7. Effect of HS on Immune Responsiveness

Inhibition of humoral and cell-mediated immune responses was seen in rabbits exposed to cyclic or chronic HS [87][88]. HS inhibits the immune system components and disturbed homeostasis in rabbits [89]. Liu et al. [29] noted that HS harmed growing rabbits’ thymus index (%). Saghir et al. [34] indicated that HS induced the raising of pro-inflammatory cytokines containing tumor necrosis factor-α (TNF-α), IL-1β, and interferon-gamma (IFNγ) in growing rabbits. These results conform with reports postulated that HS stimulated inflammatory signaling, including TNF-α, IL-1β, and IFNγ in heat-stressed rabbits [43][79][87][89]. Yasoob et al. [81] noted that HS adversely affected the mucosal immune response and increased cecal concentrations of TNF-α, IL-1α, and IL-1β as markers of cecal mucosa inflammation in growing rabbits.
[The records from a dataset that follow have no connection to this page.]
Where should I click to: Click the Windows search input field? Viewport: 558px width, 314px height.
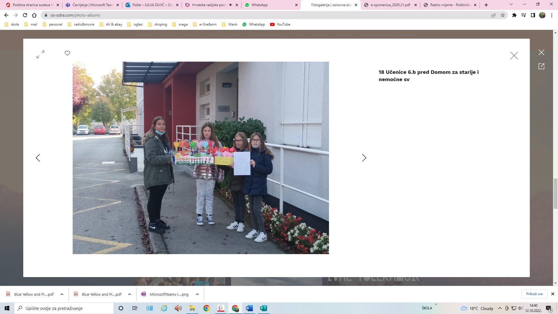point(64,308)
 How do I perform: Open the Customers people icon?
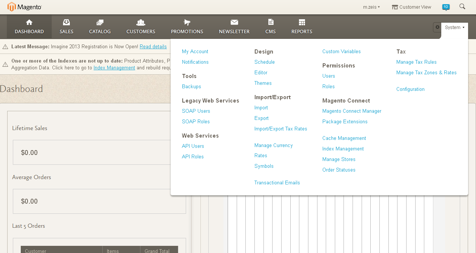pyautogui.click(x=141, y=23)
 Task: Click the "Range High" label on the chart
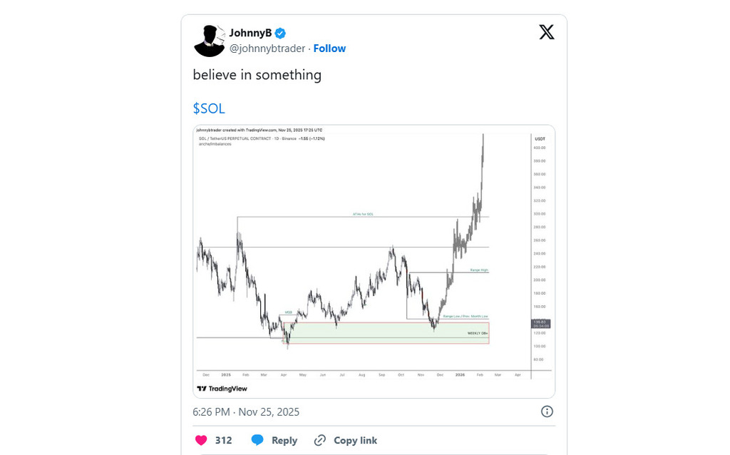479,270

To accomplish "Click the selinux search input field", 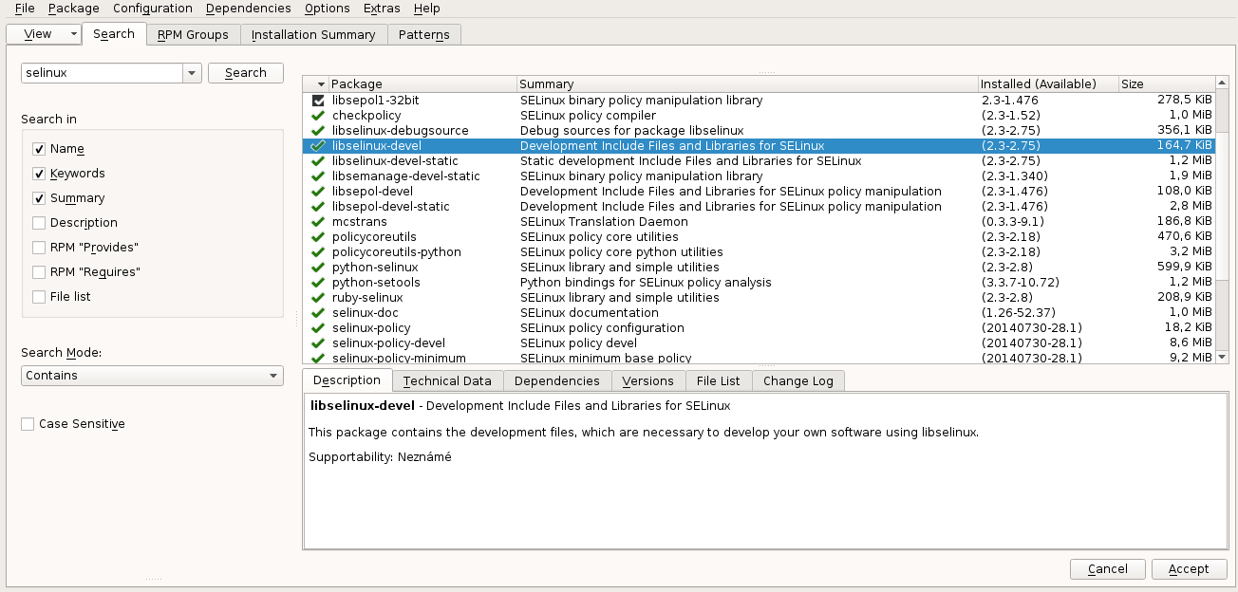I will click(x=101, y=73).
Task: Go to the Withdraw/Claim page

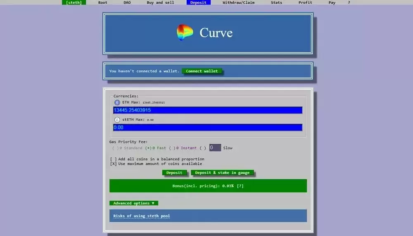Action: click(x=238, y=2)
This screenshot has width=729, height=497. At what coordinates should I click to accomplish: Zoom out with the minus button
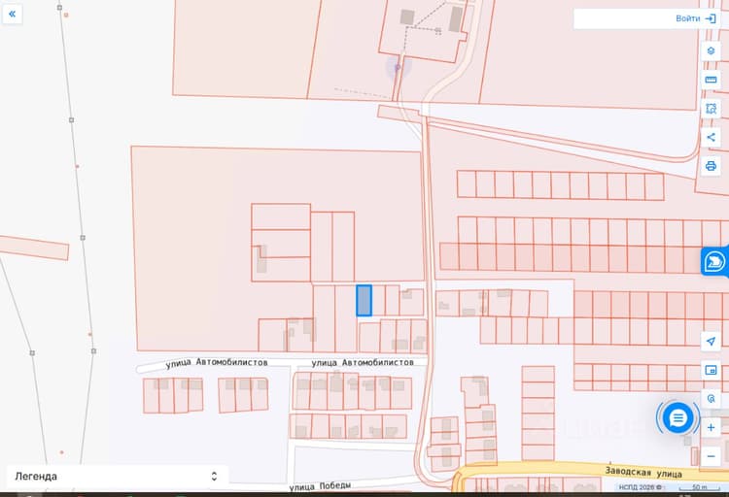click(x=711, y=456)
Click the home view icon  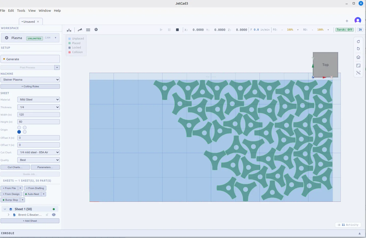358,57
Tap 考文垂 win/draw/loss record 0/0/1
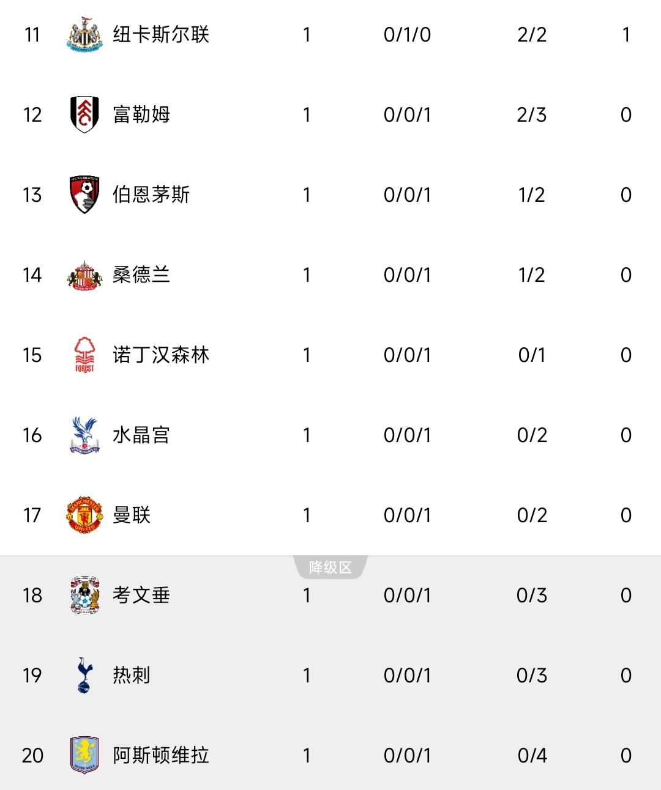Screen dimensions: 661x790 (x=407, y=595)
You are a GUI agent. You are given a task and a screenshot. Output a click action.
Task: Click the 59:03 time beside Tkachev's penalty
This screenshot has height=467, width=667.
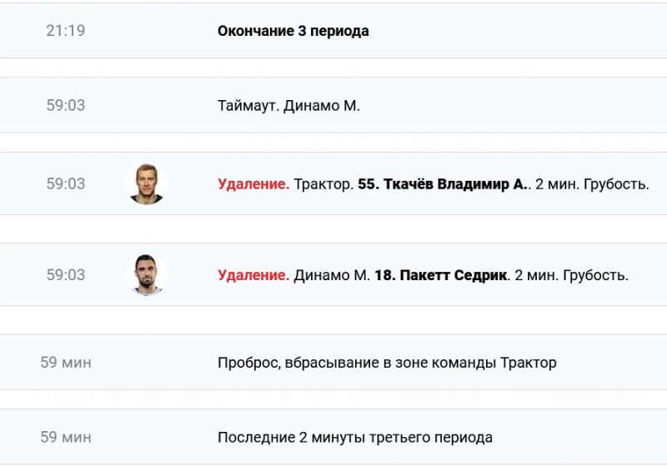point(66,184)
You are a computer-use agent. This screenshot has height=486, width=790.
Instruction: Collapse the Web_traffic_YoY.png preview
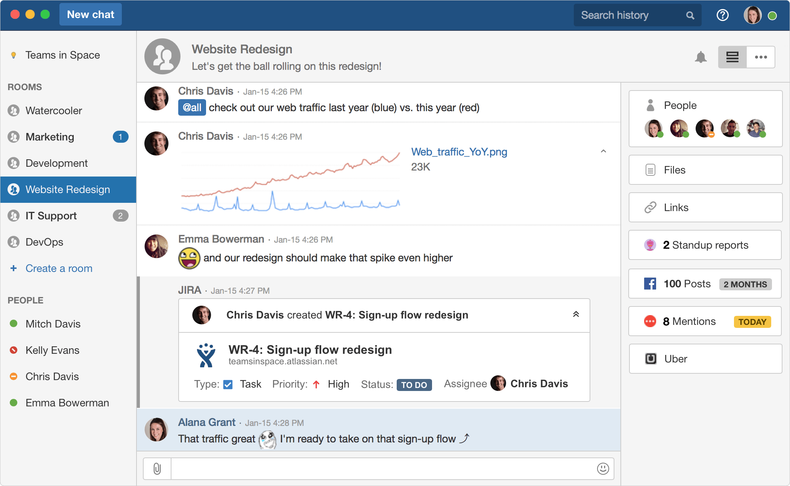pos(603,151)
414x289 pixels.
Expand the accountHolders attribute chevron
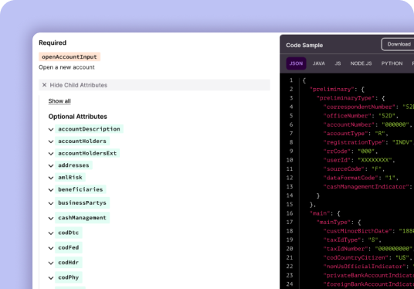coord(51,141)
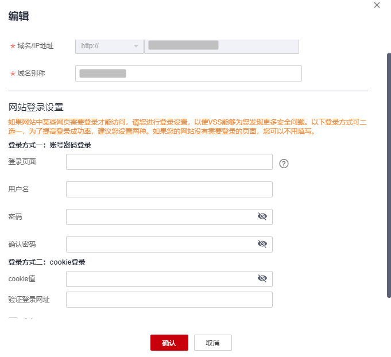The height and width of the screenshot is (357, 391).
Task: Click the 登录方式二：cookie登录 label
Action: point(47,262)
Additionally, in fattening rabbits exposed to HS, the serum lysosome activity and nitric oxide levels were reduced [34]. Moreover, HS disturbed the equilibrium between anti-inflammatory and pro-inflammatory cytokines [34], which might be connected with a progressive inflammation response [86]. Abdel-Latif et al. [39] observed that HS had a negative influence on IFN-γ, TNF-α, and heat shock protein 70 (HSP70) expression leading to affect the infiltration of regulatory T cells adversely and NK cells in New Zealand White (NZW) growing rabbits. From another point of view, normal thyroid hormone concentrations are essential for the proper function of the immune system [35]. Exposure to HS suppresses the hypothalamic–pituitary–thyroid axis and reduces the serum concentrations of T3 and T4 [29][61], and, finally, depressing the immune response in growing rabbits. Furthermore, considering the link between oxidative stress and inflammation, it might be indicated that rabbits exposed to HS are under a penalty of oxidative stress, which might adversely affect their health status.